What comment can there be, when you know you'd feel the same as he? A heart-touching poem by a soldier from WWII.
LONG-LOST POEM REVEALS SOLDIER'S ANGUISH

What does it feel like to kill a man? James Lenihan of Brooklyn, New York, knew.

He fought in Europe in World War II and he killed a German soldier during a battle in Holland. He described how it felt in a poem.

I shot a man yesterday

And much to my surprise,

The strangest thing happened to me

I began to cry.

So begins "Murder: Most Foul," a work that echoes poetry about war in the tradition of William Shakespeare and borrows its title from the bard's "Hamlet."

As powerful as the poem is, the story behind it is also fascinating.

Sgt. James Lenihan returned home after the war, got married, had children and made a career as a salesman in the meatpacking industry.

If he ever wrote any other poems, his son Robert and daughter Joan, who still live in Brooklyn, New York, don't know of any.

In fact, they didn't know about this poem until after their father died. They found it when they were going through his possessions.

Robert and Joan Lenihan found two typewritten pages, each with a copy of the poem. It was unsigned, but Robert believes the poem was written by his father and later typed up by his mother for safekeeping.

The poem describes a killing in Holland, where Lenihan served in the 104th Infantry Division as it battled German units.

It portrays a soldier very upset about taking a life.

I knelt beside him

And held his hand --

I begged his forgiveness

Did he understand?

But even while he describes the shooting as murder, Lenihan makes clear he had no choice.

It was the War

And he was the enemy

If I hadn't shot him

He would have shot me.

Robert Lenihan said the poem is a bit unlike the father he grew up with -- a man who could be a "tough customer" if need be, not someone tormented by a fleeting, albeit intense, moment on a battlefield in Holland.

"I'm just starting to appreciate how much he suffered only now in this part of my life. When I was a kid, like if he yelled at me or something, I'd say 'Well, Dad's being cranky,' " Lenihan said.

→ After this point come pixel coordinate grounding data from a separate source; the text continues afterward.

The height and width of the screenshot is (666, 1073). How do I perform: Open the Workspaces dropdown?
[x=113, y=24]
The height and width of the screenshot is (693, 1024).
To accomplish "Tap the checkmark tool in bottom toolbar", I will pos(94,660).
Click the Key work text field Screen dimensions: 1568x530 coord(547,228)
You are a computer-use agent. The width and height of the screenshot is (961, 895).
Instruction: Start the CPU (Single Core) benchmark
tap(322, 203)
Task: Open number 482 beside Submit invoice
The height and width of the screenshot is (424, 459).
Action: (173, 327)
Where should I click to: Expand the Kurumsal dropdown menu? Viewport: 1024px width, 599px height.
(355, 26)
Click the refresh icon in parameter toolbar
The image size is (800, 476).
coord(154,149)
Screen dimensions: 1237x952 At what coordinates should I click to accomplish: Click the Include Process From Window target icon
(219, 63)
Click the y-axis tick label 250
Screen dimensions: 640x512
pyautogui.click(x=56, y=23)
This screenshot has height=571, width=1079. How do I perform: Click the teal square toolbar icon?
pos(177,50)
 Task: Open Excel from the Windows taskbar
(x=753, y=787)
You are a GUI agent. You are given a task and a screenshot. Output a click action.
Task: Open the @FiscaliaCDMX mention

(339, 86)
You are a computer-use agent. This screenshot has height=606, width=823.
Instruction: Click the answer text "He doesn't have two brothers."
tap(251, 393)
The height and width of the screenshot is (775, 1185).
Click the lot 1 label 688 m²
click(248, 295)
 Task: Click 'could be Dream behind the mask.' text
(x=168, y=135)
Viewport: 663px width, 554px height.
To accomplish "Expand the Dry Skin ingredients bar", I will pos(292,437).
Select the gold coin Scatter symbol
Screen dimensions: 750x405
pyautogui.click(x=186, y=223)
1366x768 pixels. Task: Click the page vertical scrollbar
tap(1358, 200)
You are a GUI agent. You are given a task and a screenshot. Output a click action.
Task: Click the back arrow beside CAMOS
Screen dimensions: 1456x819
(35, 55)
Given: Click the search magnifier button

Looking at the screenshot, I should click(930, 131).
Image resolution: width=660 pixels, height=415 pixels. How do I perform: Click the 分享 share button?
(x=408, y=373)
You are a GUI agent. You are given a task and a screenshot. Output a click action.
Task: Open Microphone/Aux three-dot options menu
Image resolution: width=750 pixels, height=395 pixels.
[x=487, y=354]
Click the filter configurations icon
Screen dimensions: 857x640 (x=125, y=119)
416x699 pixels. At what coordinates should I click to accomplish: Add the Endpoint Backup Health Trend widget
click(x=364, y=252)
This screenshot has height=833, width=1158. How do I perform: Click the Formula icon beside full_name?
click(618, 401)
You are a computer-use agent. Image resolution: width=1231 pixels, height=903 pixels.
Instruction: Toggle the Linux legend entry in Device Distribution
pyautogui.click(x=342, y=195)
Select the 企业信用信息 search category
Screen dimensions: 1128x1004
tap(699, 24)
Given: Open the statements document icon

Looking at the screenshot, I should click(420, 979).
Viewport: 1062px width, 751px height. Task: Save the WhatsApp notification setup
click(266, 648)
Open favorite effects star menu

Lenihan said even though the incident in the poem took place more than 60 years ago, it still resonates and should be a lesson to young soldiers coming home from Iraq and Afghanistan that they aren't the first to face such emotional turmoil as this.

"That feeling they may have of regret and pain and shock of what they've done. It shows they are not alone," Lenihan said.

While Lenihan is obviously proud of his father's poem, CNN sent it to Georgetown University professor David Gewanter, who has published several books of poetry, including "War Bird" published last year.

Gewanter called the poem "accomplished." In an e-mail to CNN, Gewanter said the poem "is good, and its truths are that of experience and some literary traditions."

Robert Lenihan sounded surprised when he heard Gewanter's analysis of his father's amateur poem.

"I'm very deeply touched," Lenihan said. "For an expert to assess it that way and make such important comparisons I'm amazed and quite touched."

The poetry professor said Sgt. Lenihan's poem reminds him of a famous portion of Shakespeare's play "Henry V."

From this day to the ending of the world,

But we in it shall be remembered --

We few, we happy few, we band of brothers;

But Gewanter said it perhaps most closely resembles "The Man He Killed," a work by Thomas Hardy written at the start of World War I. In that poem, Hardy writes that the soldier and the foe he killed might have shared a drink or loaned each other money had they met somewhere other than a battlefield.

Sgt. Lenihan's poem ends not with talk of loans or drinks, but a darker scene.

I shot a man yesterday

And much to surprise

A part of me died with Him

When Death came to close His eyes.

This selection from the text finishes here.